Re: [RFC, PATCH] x86_64: KAISER - do not map kernel in user mode
On Thu, May 04, 2017 at 12:02:47PM +0200, Daniel Gruss wrote: > After several recent works [1,2,3] KASLR on x86_64 was basically considered > dead by many researchers. We have been working on an efficient but effective > fix for this problem and found that not mapping the kernel space when > running in user mode is the solution to this problem [4] (the corresponding > paper [5] will be presented at ESSoS17). I'll try to read the paper. In the meantime: how different is your approach from then one here? https://lwn.net/Articles/39283/ and how different is the performance impact?
Re: [RFC, PATCH] x86_64: KAISER - do not map kernel in user mode
On 04.05.2017 17:47, Christoph Hellwig wrote: I'll try to read the paper. In the meantime: how different is your approach from then one here? https://lwn.net/Articles/39283/ and how different is the performance impact? The approach sounds very similar, but we have fewer changes because we don't want to change memory allocation but only split the virtual memory - everything can stay where it is. We found that the CR3 switch seems to be significantly improved in modern microarchitectures (we performed our performance tests on a Skylake i7-6700K). We think the TLB maybe uses the full CR3 base address as a tag, relaxing the necessity of flushing the entire TLB upon CR3 updates a bit. Direct runtime overhead is switching the CR3, but that's it. Indirectly, we're potentially increasing the number of TLB entries that are required on one or the other level of the TLB. For TLB-intense tasks this might lead to more significant performance penalties. I'm sure the overhead on older systems is larger than on recent systems.
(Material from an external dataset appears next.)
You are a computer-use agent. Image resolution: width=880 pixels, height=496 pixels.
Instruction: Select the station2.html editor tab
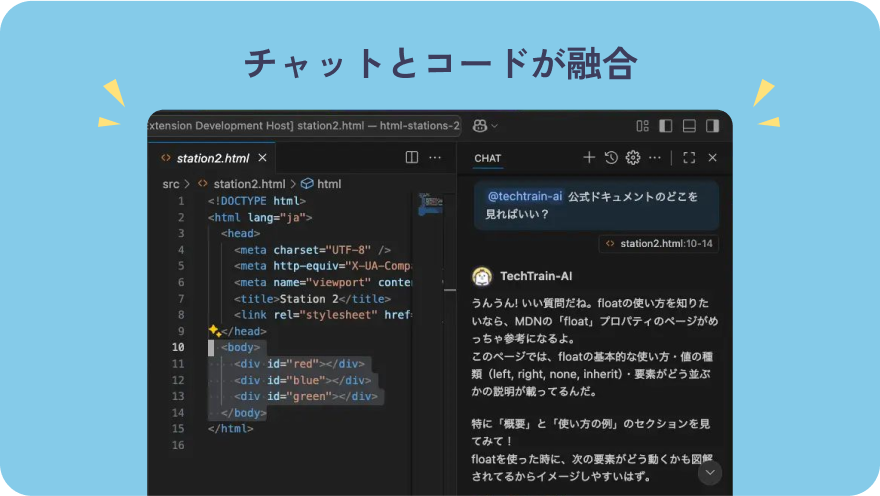coord(212,158)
Re: [kernel-hardening] [RFC, PATCH] x86_64: KAISER - do not map kernel in user mode
On 2017-05-05 17:47, Thomas Garnier wrote: On Fri, May 5, 2017 at 1:23 AM, Daniel Gruss wrote: On 04.05.2017 17:28, Thomas Garnier wrote: Please read the documentation on submitting patches [1] and coding style [2]. I will have a closer look at that. - How this approach prevent the hardware attacks you mentioned? You still have to keep a part of _text in the pagetable and an attacker could discover it no? (and deduce the kernel base address). These parts are moved to a different section (.user_mapped) which is at a possibly predictable location - the location of the randomized parts of the kernel is independent of the location of .user_mapped. The code/data footprint for .user_mapped is quite small, helping to reduce or eliminate the attack surface... If I get it right, it means you can leak the per-cpu address instead of the kernel. Correct? That would be a problem because you can elevate privilege by overwriting per-cpu variables. Leaking this address means also defeating KASLR memory randomization [3] (cf paper in the commit). In theory you could put the code in the fixmap but you still have the per-cpu variables and changing that is hard. [3] https://git.kernel.org/pub/scm/linux/kernel/git/torvalds/linux.git/commit/?id=021182e52fe01c1f7b126f97fd6ba048dc4234fd (Chiming in here, since we worked on something similar) Assuming that their patch indeed leaks per-cpu addresses.. it might not necessarily be required to change it. Since an adversary has to leak the per-cpu addresses based on timing information you can work around that by inserting dummy entries into the user mappings, with the goal of creating multiple candidate addresses that show an identical measurement. For instance, you can create one entry for every possible KASLR slot. You also need to make it clear that btb attacks are still possible. By just increasing the KASLR randomization range, btb attacks can be mitigated (for free). Correct, I hope we can do that. - What is the perf impact? It will vary for different machines. We have promising results (<1%) for an i7-6700K with representative benchmarks. However, for older systems or for workloads with a lot of pressure on some TLB levels, the performance may be much worse. I think including performance data in both cases would be useful. Best, David
Re: [kernel-hardening] [RFC, PATCH] x86_64: KAISER - do not map kernel in user mode
On 2017-05-05 17:53, Jann Horn wrote: Ah, I think I understand. The kernel stacks are mapped, but cpu_current_top_of_stack isn't, so you can't find the stack until after the CR3 switch in the syscall handler? That's the idea. Only the absolute minimum that is required for a context switch remains mapped (+ it is mapped at an offset which does not depend on KASLR -> we do not leak the KASLR offsets).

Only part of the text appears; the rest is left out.